Records for this exercise:
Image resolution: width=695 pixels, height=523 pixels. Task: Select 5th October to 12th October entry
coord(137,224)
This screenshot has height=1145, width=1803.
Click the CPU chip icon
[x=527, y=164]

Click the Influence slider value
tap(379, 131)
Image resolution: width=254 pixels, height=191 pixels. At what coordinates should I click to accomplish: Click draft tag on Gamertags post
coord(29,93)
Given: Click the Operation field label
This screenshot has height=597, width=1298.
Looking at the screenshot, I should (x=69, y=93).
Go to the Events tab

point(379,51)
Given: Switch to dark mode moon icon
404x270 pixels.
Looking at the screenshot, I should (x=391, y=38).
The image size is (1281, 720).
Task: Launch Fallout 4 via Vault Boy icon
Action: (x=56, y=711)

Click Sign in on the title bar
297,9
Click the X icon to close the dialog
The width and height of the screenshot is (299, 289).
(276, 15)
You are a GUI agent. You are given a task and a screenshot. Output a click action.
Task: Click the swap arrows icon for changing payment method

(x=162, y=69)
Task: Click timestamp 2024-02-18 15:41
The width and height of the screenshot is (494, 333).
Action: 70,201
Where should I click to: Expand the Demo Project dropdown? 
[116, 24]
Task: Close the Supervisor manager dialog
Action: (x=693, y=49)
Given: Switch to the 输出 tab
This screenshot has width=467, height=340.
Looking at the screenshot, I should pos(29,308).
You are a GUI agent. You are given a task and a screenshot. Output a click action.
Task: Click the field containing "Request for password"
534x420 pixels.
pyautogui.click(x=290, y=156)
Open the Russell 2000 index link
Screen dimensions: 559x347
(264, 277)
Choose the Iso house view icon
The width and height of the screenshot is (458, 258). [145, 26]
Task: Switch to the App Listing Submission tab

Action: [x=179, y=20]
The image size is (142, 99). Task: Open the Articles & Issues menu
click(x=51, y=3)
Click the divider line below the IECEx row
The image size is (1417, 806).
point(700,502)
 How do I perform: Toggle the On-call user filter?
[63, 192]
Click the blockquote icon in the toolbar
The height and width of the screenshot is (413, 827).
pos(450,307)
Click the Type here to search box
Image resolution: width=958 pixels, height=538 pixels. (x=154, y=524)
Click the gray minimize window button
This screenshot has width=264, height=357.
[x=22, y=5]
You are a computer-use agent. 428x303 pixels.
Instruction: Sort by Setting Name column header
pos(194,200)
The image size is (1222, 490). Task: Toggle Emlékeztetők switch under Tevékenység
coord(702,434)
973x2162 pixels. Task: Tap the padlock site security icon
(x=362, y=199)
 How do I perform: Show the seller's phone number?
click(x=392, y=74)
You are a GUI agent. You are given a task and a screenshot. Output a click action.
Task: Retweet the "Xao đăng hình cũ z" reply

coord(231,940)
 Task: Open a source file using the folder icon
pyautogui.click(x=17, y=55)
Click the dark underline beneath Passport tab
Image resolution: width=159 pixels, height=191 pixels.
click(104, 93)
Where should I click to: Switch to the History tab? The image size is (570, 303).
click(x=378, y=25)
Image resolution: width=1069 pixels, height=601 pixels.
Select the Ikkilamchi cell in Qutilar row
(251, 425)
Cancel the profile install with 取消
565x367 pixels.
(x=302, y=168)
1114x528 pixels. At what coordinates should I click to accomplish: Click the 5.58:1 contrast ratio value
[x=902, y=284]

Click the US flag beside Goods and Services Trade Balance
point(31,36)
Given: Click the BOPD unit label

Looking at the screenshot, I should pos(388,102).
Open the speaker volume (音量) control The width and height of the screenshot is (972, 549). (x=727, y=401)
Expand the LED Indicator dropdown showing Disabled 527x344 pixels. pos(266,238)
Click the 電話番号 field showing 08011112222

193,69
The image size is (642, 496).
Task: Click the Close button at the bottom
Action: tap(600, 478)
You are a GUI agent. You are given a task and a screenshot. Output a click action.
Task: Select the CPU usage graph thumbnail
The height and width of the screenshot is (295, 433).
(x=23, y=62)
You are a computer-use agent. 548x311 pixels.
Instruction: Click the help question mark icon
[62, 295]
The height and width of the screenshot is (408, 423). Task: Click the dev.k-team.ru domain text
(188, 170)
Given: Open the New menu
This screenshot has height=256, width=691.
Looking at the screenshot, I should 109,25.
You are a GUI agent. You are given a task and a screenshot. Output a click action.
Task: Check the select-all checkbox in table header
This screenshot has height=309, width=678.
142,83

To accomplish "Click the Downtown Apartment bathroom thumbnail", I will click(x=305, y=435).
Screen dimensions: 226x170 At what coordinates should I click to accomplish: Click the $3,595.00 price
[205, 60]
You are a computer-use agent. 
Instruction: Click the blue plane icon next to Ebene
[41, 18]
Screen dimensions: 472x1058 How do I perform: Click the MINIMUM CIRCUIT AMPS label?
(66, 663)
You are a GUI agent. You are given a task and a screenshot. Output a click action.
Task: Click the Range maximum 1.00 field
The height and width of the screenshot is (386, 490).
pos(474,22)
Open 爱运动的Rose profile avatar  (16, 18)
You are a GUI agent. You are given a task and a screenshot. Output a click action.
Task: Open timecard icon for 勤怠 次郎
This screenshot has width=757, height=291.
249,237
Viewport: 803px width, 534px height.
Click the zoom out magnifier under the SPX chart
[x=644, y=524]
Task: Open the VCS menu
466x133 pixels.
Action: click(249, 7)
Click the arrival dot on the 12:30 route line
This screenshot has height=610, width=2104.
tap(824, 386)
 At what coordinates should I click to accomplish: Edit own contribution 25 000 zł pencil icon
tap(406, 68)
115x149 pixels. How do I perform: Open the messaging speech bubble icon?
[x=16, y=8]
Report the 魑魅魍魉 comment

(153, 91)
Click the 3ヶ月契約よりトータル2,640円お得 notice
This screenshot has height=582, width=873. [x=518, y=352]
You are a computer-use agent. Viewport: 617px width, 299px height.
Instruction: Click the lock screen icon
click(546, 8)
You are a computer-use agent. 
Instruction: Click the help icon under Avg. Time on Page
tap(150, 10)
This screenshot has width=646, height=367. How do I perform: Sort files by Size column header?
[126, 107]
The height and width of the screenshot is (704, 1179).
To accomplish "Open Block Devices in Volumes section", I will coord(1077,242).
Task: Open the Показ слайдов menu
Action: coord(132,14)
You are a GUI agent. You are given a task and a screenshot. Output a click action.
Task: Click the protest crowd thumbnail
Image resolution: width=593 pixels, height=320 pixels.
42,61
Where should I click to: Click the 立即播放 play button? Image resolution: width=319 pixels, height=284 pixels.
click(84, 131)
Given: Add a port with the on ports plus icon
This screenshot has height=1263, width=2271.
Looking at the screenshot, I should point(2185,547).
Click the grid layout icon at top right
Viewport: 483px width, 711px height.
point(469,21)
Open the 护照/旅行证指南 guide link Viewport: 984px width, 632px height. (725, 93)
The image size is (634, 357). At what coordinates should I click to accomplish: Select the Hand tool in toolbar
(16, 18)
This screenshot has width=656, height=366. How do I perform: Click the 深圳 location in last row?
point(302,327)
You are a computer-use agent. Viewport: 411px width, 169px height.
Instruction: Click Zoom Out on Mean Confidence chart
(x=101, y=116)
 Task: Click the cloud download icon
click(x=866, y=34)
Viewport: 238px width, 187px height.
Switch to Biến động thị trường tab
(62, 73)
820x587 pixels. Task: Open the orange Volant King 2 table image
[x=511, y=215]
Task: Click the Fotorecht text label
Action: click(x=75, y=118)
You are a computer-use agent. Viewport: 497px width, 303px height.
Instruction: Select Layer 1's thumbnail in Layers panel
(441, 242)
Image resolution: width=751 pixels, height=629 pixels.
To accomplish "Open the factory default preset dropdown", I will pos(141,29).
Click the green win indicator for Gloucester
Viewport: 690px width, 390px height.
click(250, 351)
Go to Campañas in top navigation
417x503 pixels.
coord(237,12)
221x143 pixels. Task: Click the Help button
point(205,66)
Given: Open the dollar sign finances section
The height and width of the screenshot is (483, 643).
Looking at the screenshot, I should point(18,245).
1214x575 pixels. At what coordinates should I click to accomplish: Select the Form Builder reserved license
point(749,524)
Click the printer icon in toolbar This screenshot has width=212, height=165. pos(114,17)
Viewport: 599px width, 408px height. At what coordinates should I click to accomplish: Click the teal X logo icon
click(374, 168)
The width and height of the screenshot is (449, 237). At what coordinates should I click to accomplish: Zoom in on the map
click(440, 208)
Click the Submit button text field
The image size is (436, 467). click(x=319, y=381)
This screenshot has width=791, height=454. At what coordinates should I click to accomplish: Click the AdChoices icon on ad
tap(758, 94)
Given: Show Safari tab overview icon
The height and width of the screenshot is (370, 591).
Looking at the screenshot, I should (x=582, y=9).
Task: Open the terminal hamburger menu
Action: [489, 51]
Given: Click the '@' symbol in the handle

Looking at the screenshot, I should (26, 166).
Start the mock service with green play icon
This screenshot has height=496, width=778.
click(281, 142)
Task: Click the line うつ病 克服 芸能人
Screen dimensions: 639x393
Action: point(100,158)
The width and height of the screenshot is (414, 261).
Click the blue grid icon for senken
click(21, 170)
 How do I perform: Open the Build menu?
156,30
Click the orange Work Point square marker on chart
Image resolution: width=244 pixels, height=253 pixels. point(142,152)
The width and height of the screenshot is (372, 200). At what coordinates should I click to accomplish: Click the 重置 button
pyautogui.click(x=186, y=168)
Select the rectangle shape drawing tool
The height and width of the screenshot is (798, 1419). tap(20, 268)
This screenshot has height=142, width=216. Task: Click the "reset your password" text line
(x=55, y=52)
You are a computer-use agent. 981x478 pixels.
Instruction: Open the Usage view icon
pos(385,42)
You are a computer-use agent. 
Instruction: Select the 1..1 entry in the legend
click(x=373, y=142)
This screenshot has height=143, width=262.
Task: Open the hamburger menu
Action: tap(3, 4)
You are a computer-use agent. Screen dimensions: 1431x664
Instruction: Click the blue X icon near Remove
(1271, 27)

Exercise: Reproduce, exactly as they stand in the data above, the lines from the one that holds "Instruction: Select Layer" to the one that holds "Click the printer", inclusive.

Written response:
Instruction: Select Layer 1's thumbnail in Layers panel
(441, 242)
Image resolution: width=751 pixels, height=629 pixels.
To accomplish "Open the factory default preset dropdown", I will pos(141,29).
Click the green win indicator for Gloucester
Viewport: 690px width, 390px height.
click(250, 351)
Go to Campañas in top navigation
417x503 pixels.
coord(237,12)
221x143 pixels. Task: Click the Help button
point(205,66)
Given: Open the dollar sign finances section
The height and width of the screenshot is (483, 643).
Looking at the screenshot, I should point(18,245).
1214x575 pixels. At what coordinates should I click to accomplish: Select the Form Builder reserved license
point(749,524)
Click the printer icon in toolbar This screenshot has width=212, height=165. pos(114,17)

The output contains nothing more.